COASTAL FISHERIES MAY BE MORE FRAGILE THAN YOU THINK

by Whit Gibbons

January 24, 2016

Some people like scary stories. I'm not sure why, but apparently they enjoy being scared out of their wits by zombies, maniacal chainsaw-wielding murderers and other monsters.

Such fantastical creatures, however, are not the only way to frighten readers. "Our Fragile Coastal Fisheries: Can They Survive Man's Relentless Growth?" has none of those kinds of characters but it might be the most spine-chilling story you've read this century.

The book (2004, Trafford Publishing, Victoria, Canada) by Don Phillips is available on Amazon for $24.95.

The doomsday plot is a common one in environmental books and documentaries. In this one the protagonists are fish. The bad guys are us. Many ocean fishes are besieged by three threats: pollution, habitat destruction and overharvesting.

An alarming statement in the book's preface sets the stage regarding marine fishes inhabiting coastal areas: "Population growth coupled with increasing affluence and expectations will require extraordinary changes in our way of life to avoid a worldwide fisheries disaster."

The author has a lifetime of fishing experience and a base of scientific facts to support his claims.

The first of the book's 10 chapters is an overview of physical, chemical and biological factors that affect natural resources in the ocean.

Chapters on the diversity of marine life, water quality, climate and weather follow. There is also a chapter on aquatic habitats that are critical to the health of coastal fisheries.

In a telling statement about that chapter, the author says, "Unfortunately, I'll also have to document the extent to which man has destroyed these habitats and the resultant impacts upon marine life." The facts are indeed frightening, but recognizing a problem is always the first step in solving it. Being aware of human-caused environmental devastation allows us to identify unfettered profiteers who cause the problems.

One chapter targets the common denominator of most environmental problems: human population growth. As with many other areas plagued by too many people, the stresses on coastal fishes and their habitats are apparent.

A chapter each on commercial and recreational sport fishing compares the impacts of the two. In the last few pages of the book are graphs showing the annual commercial and recreational harvest levels over several decades for more than 100 species of coastal Atlantic and Pacific fishes.

To put the impact in perspective, the numbers shown are in millions of pounds, with many reaching their peak at more than 30 million pounds in some years. Not surprisingly, the highest numbers and most dramatic declines are for commercial fisheries.

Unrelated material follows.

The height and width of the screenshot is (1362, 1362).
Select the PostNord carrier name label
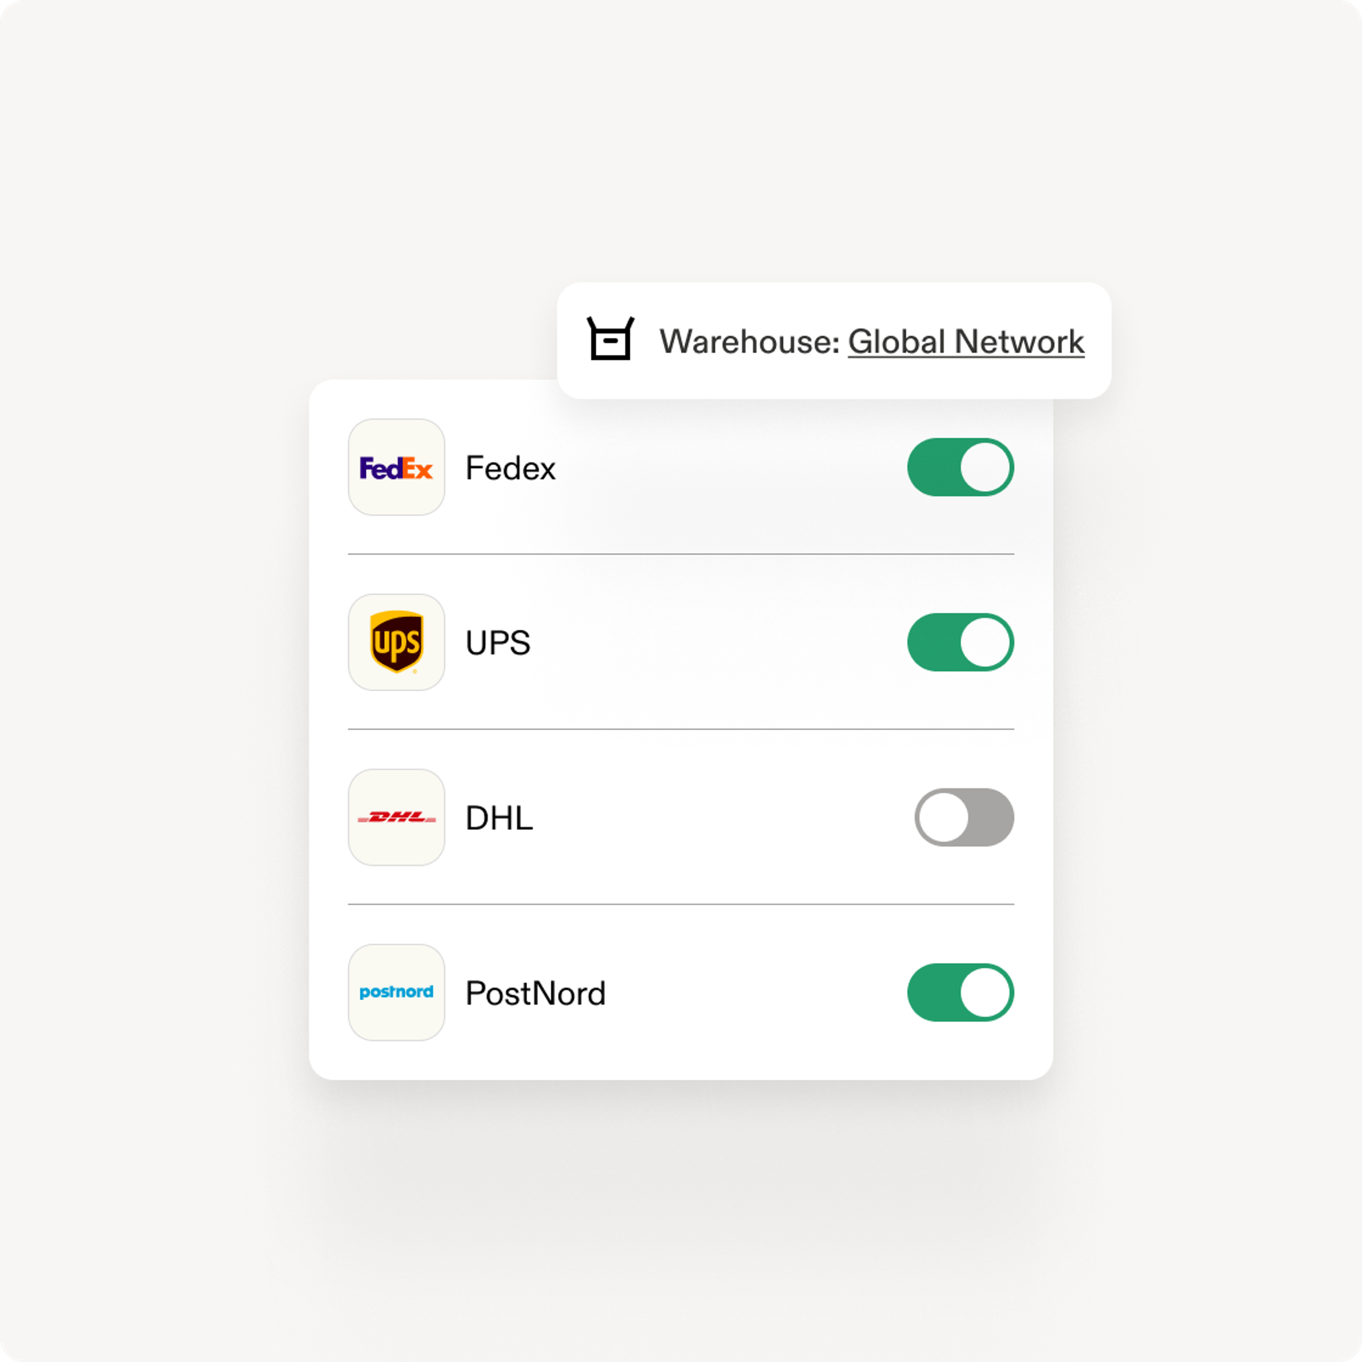pyautogui.click(x=536, y=993)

The last chapter, titled "The Road to Recovery," offers a note of cautious optimism that the recovery of coastal fisheries is possible. As with most other forms of wildlife, the problems for marine fishes are human induced, either directly or indirectly. Which means we also hold the key to possible solutions.

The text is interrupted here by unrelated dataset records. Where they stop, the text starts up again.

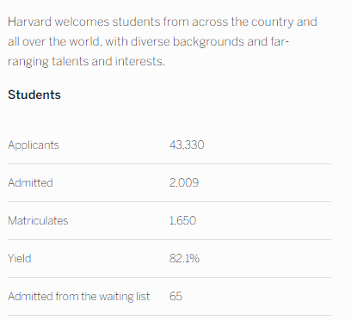Click the 43,330 applicants value
Viewport: 351px width, 320px height.
point(187,145)
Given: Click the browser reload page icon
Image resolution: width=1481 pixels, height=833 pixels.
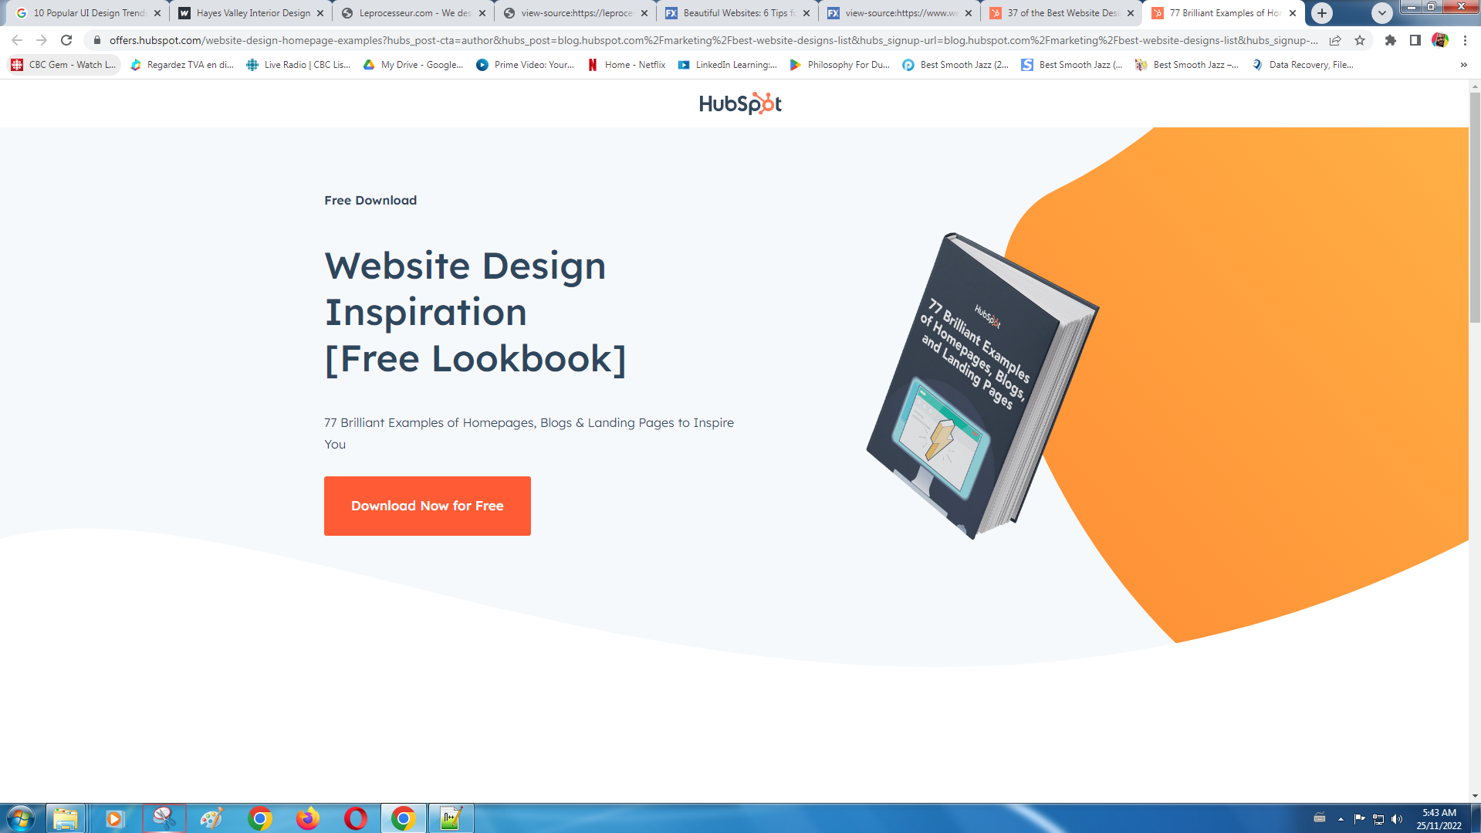Looking at the screenshot, I should pos(66,40).
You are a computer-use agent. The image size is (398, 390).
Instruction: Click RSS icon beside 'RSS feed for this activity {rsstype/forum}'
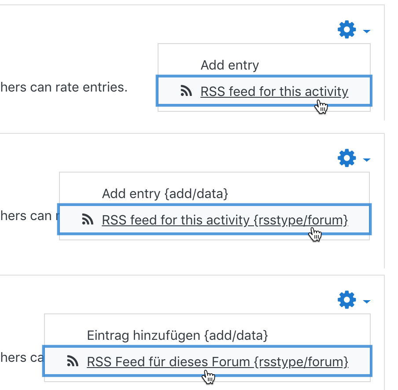click(88, 219)
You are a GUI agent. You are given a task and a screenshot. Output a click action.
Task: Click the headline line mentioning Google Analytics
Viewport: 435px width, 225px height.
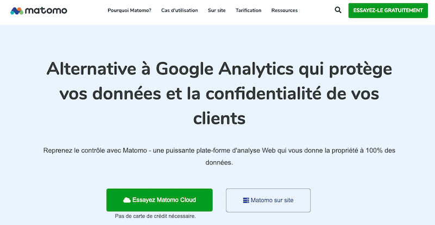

The author focuses on a variety of factors and attitudes that need to change, including fisheries management. He uses as an example of poor management practices, the collapse of New England fisheries in the late 1900s when the Atlantic cod became commercially extinct.

The problem, according to Phillips, was that government fisheries managers were "not listening to their own scientists and [were instead] capitulating to the relentless demands of a very powerful commercial fishing lobby."

Ocean fishing, whether commercial or recreational, must be a sustainable activity. The concept is quite simple: if we are going to exploit any living commodity it must be able to replenish itself at the same or a faster rate than we are removing it.

Science-based government regulations that some people like to complain about are often necessary to ensure such sustainability. And sustainable harvesting is in everyone's best interest.

"Dracula," "Frankenstein" and "The Shining" are examples of classic horror novels. But for really scary reading try "Our Fragile Coastal Fisheries." You may not be able to sleep thinking about what will happen if we don't take action.